週刊ビル経営・今週の注目記事

毎週月曜日更新

伊藤テクノ 空調企業から「空気の総合商社」へ

2019.06.10 14:19

人材確保・育成注力し全国展開備える
 空調設置工事をメーンに、メンテナンスなどを展開する伊藤テクノ(東京都葛飾区)。2013年創業の若い企業ながらも年間3000台の取り付けを行い、メンテナンスは年間1200件こなす。2019年度の売上高8億円を見込む。5年後には年商50億円と上場を狙う同社の戦略に迫る。

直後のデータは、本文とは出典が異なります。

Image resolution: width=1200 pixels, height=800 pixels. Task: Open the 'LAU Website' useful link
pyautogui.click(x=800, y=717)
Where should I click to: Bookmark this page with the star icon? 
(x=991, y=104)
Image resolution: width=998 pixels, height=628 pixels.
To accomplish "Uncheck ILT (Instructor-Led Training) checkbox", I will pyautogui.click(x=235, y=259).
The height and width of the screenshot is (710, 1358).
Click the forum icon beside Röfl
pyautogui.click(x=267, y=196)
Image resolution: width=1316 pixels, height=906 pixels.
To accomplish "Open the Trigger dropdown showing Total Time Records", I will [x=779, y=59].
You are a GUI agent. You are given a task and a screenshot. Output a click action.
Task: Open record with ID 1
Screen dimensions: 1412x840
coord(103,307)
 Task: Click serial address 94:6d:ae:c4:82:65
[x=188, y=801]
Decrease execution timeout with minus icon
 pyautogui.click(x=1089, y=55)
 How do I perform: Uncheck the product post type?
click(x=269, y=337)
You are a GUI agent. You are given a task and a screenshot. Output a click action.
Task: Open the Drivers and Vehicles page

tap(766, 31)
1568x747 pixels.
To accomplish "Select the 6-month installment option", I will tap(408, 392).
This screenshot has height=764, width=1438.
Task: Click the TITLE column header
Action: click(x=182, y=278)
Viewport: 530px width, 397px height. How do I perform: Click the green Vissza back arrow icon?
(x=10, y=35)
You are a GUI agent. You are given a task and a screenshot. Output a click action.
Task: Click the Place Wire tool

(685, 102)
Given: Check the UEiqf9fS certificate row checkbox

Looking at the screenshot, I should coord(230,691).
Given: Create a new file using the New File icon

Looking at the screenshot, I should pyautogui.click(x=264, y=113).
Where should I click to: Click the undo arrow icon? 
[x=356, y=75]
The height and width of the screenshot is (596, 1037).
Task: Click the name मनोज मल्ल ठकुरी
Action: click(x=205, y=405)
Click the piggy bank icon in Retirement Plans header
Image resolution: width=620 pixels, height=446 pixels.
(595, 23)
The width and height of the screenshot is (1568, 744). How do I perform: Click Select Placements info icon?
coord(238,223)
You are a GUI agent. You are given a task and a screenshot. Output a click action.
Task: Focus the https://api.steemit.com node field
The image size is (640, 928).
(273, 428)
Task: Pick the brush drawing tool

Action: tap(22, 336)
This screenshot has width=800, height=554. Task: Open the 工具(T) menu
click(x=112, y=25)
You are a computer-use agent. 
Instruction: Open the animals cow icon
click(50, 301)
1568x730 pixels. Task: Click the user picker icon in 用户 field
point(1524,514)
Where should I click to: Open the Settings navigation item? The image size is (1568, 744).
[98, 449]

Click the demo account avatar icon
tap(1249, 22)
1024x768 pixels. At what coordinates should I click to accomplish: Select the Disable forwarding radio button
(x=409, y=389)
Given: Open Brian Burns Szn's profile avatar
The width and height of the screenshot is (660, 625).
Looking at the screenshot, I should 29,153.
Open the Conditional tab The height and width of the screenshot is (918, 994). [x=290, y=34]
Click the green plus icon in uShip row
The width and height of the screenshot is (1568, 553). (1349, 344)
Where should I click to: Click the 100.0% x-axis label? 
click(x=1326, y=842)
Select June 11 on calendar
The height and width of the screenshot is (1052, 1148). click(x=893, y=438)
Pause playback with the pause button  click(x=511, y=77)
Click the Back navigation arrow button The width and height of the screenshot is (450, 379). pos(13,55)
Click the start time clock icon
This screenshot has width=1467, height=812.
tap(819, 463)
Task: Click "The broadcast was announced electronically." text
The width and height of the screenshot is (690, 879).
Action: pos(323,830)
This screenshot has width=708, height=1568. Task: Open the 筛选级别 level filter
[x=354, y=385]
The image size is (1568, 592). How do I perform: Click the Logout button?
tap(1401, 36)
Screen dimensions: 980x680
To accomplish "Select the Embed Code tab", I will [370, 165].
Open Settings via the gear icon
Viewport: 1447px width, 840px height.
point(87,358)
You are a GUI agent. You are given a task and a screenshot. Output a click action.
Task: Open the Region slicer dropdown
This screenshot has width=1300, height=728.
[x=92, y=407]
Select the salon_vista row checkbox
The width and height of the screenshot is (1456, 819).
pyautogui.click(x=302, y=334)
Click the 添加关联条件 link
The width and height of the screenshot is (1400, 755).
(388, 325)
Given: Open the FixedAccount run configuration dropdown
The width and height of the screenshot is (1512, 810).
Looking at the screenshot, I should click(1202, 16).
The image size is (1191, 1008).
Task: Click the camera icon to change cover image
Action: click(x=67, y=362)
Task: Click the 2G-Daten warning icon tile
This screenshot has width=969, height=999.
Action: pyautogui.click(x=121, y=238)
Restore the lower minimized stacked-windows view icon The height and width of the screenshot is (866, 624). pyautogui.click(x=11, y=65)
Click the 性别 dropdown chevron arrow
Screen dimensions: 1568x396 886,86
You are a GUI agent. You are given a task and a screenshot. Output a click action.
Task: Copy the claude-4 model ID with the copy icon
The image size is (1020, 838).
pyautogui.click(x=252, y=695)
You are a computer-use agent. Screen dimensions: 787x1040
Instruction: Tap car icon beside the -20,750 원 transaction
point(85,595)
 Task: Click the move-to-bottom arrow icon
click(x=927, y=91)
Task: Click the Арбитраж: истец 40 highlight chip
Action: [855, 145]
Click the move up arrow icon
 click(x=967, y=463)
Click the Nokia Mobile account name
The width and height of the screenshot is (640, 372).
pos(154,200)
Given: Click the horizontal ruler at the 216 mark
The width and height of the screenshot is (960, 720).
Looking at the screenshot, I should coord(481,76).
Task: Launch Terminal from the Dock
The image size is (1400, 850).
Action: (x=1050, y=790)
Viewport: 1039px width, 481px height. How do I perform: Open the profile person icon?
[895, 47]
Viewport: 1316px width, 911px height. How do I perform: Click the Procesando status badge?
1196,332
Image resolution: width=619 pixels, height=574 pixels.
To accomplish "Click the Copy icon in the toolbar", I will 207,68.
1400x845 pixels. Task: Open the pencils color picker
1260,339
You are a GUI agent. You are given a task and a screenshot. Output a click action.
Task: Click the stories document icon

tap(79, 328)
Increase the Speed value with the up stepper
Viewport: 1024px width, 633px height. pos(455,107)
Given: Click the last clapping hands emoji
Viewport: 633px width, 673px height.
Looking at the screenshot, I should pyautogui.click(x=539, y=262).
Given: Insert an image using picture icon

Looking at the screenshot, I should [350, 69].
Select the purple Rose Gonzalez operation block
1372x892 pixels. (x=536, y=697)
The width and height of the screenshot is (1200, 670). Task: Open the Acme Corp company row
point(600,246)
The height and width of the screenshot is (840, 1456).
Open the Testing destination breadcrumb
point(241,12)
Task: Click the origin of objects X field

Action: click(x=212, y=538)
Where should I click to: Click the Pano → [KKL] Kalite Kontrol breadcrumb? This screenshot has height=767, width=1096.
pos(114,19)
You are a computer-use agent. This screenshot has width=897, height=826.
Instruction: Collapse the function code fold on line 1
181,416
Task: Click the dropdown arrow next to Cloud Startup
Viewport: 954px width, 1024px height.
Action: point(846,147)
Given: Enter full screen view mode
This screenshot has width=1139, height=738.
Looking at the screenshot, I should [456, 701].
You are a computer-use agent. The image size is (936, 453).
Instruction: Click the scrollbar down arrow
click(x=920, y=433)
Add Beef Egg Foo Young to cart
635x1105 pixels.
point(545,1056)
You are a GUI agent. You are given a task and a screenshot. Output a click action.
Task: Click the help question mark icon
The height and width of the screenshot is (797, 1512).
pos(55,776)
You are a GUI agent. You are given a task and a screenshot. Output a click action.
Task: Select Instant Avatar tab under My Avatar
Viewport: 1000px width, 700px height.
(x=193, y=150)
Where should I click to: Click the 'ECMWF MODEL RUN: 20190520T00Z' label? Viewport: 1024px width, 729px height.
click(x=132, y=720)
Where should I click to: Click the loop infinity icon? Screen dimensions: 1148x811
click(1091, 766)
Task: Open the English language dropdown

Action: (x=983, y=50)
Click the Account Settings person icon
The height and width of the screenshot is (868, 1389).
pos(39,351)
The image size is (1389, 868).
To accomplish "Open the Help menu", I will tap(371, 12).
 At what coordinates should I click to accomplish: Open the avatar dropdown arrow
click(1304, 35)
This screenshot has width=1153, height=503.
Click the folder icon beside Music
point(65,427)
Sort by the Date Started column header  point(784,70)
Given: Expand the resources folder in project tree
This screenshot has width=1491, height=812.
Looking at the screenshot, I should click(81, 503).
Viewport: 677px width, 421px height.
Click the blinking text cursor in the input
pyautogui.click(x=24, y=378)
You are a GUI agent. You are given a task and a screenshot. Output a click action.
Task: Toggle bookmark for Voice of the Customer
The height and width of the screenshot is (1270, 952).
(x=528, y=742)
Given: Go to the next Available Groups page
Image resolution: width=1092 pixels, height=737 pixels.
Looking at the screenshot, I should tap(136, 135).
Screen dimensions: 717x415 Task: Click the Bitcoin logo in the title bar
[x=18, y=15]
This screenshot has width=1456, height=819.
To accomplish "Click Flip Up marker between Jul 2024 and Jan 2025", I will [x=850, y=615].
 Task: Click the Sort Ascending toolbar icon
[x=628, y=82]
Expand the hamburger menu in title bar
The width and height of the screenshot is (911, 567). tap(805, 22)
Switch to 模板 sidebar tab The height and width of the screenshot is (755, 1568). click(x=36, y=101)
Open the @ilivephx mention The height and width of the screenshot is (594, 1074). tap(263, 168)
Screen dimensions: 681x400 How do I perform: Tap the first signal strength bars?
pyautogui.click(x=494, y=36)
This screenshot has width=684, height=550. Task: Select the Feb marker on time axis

 創業以来、業績を右肩上がりで伸ばしてきた伊藤テクノ。クライアントは法人がメーンで、比率は8割超。更なる成長に向け人材採用にも力を入れる。
 同社が業績を大きく伸ばす背景のひとつがサービスだ。たとえば設置取り付けを行ったエアコンの保証期間だ。メーカー保証が1年ほどであるのに対して、同社では設置・メンテナンス込みで「10年保証」を打ち出す。
 代表取締役社長CEOの伊藤丈史氏は「10年はメーカーが推奨しているエアコン使用の推奨期間です」と話す。「長期間使用してほしい」という思いをサービスに込めた。上場する保険会社と提携することで、このサービスを実現している。クライアントからの評価も高く引き合いを増やす要因にもなっている。
 テクノロジーを利用したサービスプランも検討する。今年1月、クライアントを対象に実証実験としてコミュニケーションツール「ヘルピー」の100個限定の配布を行った。これはIoTを利用した通信機器で、エアコンの不調があればボタン一つ押すことで修理が手配される。
 伊藤氏はこの「ヘルピー」について、「用途はエアコンだけではありません」と話す。たとえば「買い物難民」や「独居老人」などへのソリューションとしても利用することができる。「実証実験を終了して、『ヘルピー』を回収して更なる改善に取り組んでいます。当社では空調分野で利用していきたいと考えていますが、他社から別の用途で使いたいというニーズがあれば、積極的に応えていきたいです」と話す。
 伊藤氏は5年後の目標として「売上高50億円を達成するとともに、企業として上場を果たしていきたい」と語る。そのために現在注力しているのが人員拡大と全国展開、それを実現する体制作りだ。
 同社では3月に社内向けに「伊藤テクノスクール(ITS)」を開催。このスクールは職人に対し「名刺交換や身だしなみ、挨拶などのビジネスマナーを伝える」ことを目的としている。未経験者向けには実技研修も行えるよう設備を整えている。
 伊藤氏は「現在は首都圏での営業が核ですが、今後全国にエリアを広げていくなかで核となってくるのがITSです」と話す。全国展開の手法に関しては、同社の支店展開はもとより、フランチャイズ展開も検討している。ITSで理念やビジネスマナーなどを身に付けたスタッフがそのミッションを担っていくことになるわけだ。
 またサービスに関して、現在の空調企業からの進化を模索する。「空調のほかにアロマやオゾンなど、空気環境全般を商材として取り扱っていきたいと考えています」。オフィス、事業所内の空気環境を一気通貫で取り扱えるメニューを整えていく。
 業界環境は甘くない。空調取り付けやメンテナンスの需要はあるものの、高齢化や人手不足が直撃している。伊藤氏は「若い人が『3K』と考えて敬遠するのは、これまでの業界内の慣習も影響していると思います。伊藤テクノはそれを変えるような企業として、存在感を発揮していきたい」と話す。
 まずは「5年後」が勝負になりそうだ。